(Items from a dataset)

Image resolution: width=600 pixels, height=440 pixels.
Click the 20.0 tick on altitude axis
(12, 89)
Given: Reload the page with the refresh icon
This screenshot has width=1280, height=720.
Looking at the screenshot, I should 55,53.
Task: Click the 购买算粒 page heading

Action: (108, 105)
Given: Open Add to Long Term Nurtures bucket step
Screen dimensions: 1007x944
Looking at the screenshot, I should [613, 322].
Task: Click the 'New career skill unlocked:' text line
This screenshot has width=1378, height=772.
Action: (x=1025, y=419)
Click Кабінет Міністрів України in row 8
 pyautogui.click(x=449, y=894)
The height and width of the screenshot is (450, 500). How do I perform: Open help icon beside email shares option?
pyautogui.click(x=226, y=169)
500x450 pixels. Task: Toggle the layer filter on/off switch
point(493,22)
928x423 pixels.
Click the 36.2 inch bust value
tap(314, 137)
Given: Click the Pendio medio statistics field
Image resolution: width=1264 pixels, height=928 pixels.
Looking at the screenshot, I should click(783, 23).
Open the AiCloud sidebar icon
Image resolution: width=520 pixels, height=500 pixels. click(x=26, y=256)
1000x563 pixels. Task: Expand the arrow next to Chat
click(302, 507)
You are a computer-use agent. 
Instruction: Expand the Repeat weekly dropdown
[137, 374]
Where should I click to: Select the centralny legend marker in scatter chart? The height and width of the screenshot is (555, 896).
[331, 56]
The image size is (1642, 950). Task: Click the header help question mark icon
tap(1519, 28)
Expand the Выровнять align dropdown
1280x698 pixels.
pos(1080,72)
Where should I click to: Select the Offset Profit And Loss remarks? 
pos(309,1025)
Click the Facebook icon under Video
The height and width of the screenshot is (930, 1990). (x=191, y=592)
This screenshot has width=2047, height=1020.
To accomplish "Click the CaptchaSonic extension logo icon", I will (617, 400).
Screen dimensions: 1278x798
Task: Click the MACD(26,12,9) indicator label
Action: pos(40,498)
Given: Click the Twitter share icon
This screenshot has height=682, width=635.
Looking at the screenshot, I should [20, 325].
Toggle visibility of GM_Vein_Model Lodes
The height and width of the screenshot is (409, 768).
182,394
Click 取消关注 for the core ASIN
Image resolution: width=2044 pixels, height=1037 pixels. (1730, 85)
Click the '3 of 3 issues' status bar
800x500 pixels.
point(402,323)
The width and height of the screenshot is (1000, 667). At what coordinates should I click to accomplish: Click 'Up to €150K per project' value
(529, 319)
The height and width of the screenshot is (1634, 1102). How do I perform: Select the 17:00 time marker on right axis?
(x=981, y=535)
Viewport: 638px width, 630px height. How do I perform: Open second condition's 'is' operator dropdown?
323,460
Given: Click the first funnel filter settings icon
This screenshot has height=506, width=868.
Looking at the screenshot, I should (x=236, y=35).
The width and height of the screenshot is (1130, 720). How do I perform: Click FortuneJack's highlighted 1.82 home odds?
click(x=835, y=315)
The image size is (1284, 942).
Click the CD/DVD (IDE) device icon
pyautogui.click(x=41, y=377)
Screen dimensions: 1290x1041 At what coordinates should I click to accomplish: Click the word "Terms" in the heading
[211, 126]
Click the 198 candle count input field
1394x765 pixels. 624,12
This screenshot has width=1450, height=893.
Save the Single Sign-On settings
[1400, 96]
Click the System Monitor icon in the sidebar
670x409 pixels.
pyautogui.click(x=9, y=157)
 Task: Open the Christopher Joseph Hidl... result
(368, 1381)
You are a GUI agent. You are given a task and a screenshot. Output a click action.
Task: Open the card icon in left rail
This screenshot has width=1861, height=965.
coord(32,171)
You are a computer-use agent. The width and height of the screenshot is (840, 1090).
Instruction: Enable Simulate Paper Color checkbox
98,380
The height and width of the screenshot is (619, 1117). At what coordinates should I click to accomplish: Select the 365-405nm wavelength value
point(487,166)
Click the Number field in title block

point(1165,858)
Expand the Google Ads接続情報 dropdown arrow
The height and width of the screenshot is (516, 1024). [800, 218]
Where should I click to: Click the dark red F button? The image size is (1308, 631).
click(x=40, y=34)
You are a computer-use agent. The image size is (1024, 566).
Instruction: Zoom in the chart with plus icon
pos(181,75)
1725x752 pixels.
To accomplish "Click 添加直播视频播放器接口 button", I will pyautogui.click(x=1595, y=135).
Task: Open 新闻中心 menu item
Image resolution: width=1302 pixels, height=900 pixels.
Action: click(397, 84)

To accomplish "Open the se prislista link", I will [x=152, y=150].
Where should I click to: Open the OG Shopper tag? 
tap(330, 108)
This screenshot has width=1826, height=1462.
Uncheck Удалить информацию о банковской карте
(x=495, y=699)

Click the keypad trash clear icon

→ **Exercise**
Where in the entries above does the word "computer" appear? Copy each line that has it.

→ **Exercise response**
You are a computer-use agent. 
You are a computer-use agent. The width and height of the screenshot is (840, 1090).
You are a computer-use agent. The image size is (1024, 566).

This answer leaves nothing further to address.